» Problem to work on:
Rewrite the material below, swapping every "screenshot" for "screen capture" and keeping everything else unchanged. Leave the pictures out of your answer.

(Screenshot and document pointing data)
⁂
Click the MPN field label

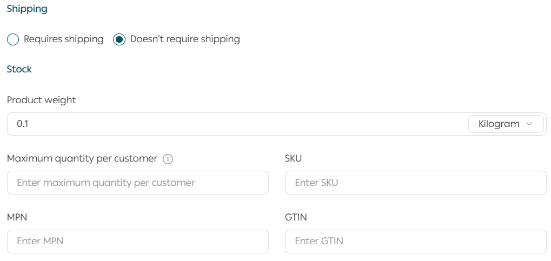[x=17, y=217]
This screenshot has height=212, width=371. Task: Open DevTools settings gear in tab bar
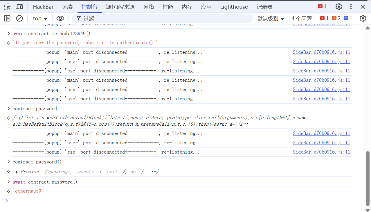338,7
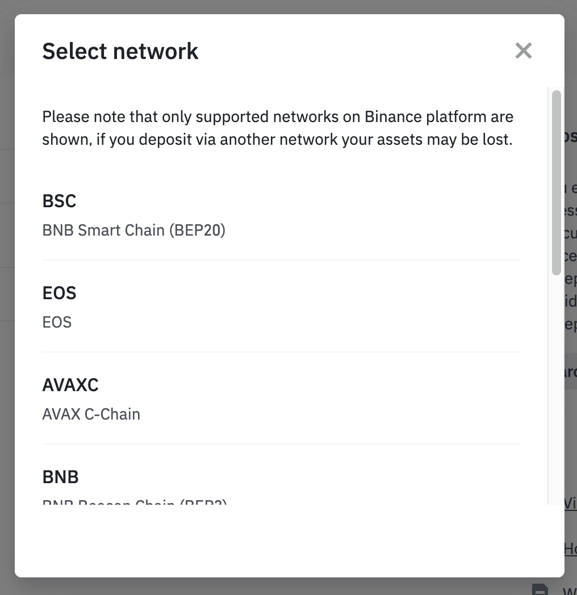Click the "AVAX C-Chain" subtitle text

pos(91,414)
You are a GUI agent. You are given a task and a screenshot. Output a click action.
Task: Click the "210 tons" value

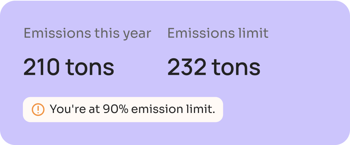(69, 67)
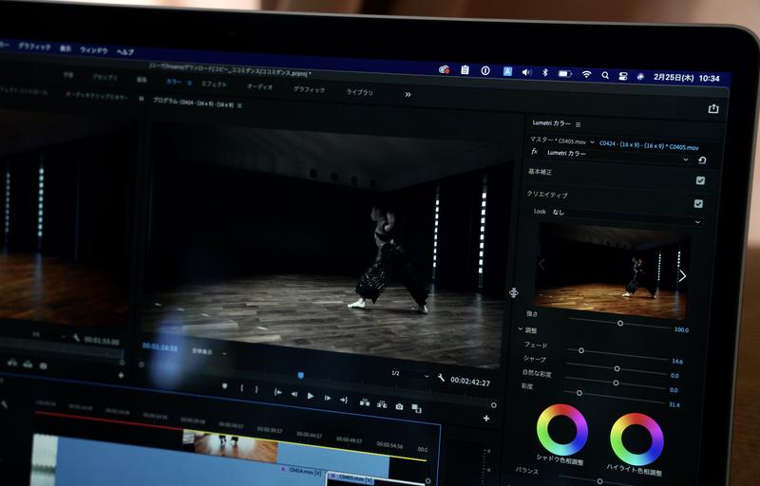Click the share/export icon at top right
760x486 pixels.
(x=713, y=109)
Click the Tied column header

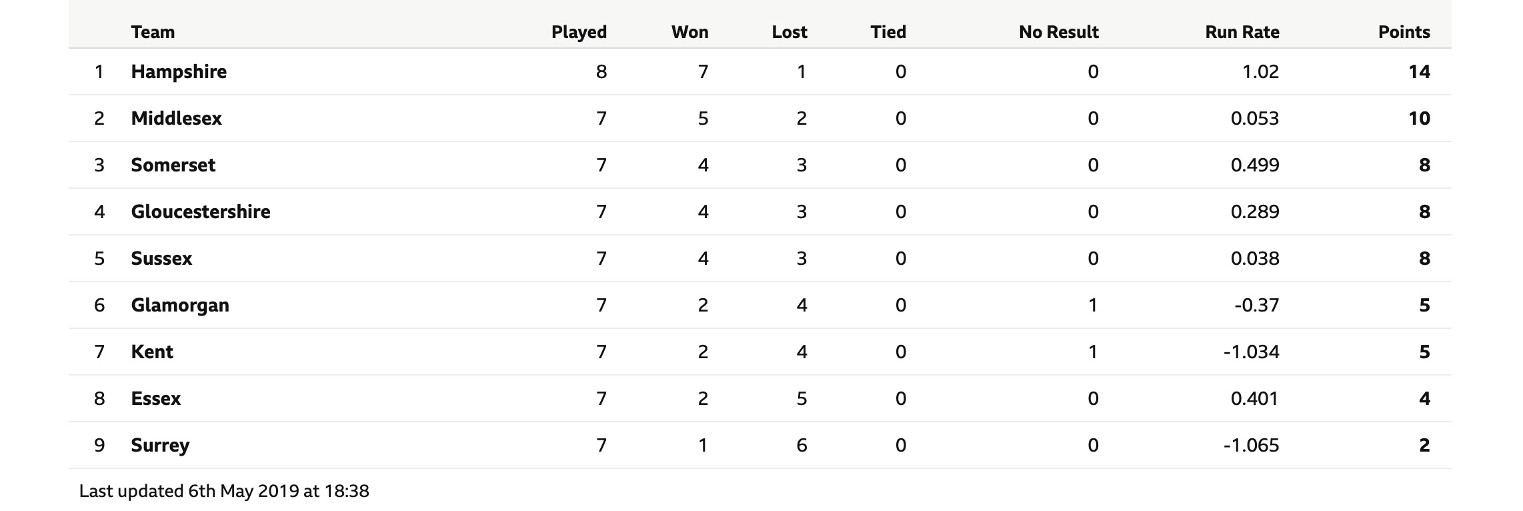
⁂
» Answer:
Click the MPN field label

[x=17, y=217]
This screen capture has height=212, width=371. Task: Open DevTools settings gear in tab bar
338,7
Click the "AVAX C-Chain" subtitle text

pos(91,414)
You are a GUI agent. You are given a task and a screen capture. Output a click action.
Task: Click the "210 tons" value

(69, 67)
Click the share/export icon at top right
760x486 pixels.
(x=713, y=109)
Click the Tied column header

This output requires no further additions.